A Business Lawyer’s Guide to Captive Insurance

6 Min Read By: Benjamin Whitehouse, Cassie Bachman

Corporate counsel and other business attorneys may be most familiar with insurance companies in the context of a specific coverage issue or filing a claim. The CFO, risk manager, and others of similar training are often the ones assigned to explore the nuances of the financial aspects of renewing insurance coverage and negotiating with various brokers and prospective insurance carriers. Therefore, a business attorney asked to assist in the formation of a new entity in the corporate family—a licensed insurance company no less—may feel at a bit of a loss as to how to proceed. This article provides an introduction to the formation of a captive insurance company for business attorneys.

Captive Insurance Companies: The Basics

A captive insurance company is, at its center, an insurance company. It assumes risks from a policyholder and becomes responsible for paying out claims and other costs in accordance with the contract of insurance. In exchange, it receives a premium payment. What makes a captive insurance company unique is that its policyholder is usually also its owner. This makes a captive a formalized form of self-insurance. However, unlike regular self-insurance, where funds are stored on the company’s balance sheet, a captive holds its accounts separately from the parent.

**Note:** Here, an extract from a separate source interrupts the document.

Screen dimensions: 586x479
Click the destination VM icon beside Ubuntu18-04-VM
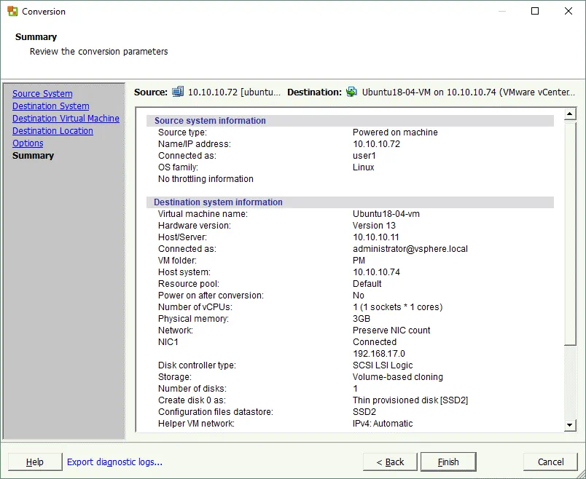tap(351, 92)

The motivation to form a captive can include a necessity to streamline the company’s balance sheet so that held reserves don’t look like the management is just sitting on cash. A captive insurance company can potentially write independently verifiable contracts of insurance, which may be statutorily or contractually required. In certain cases, a captive can write a contract of insurance to a related third party. This can ultimately generate third-party income for the captive insurance company itself.

A captive insurance company is established by forming a company in one of the over thirty US states or territories, or one of many foreign countries such as Bermuda or the Cayman Islands, that authorize the formation of captive insurance companies. The new entity is then licensed by that domicile’s insurance regulator as an insurance company once all local requirements have been met.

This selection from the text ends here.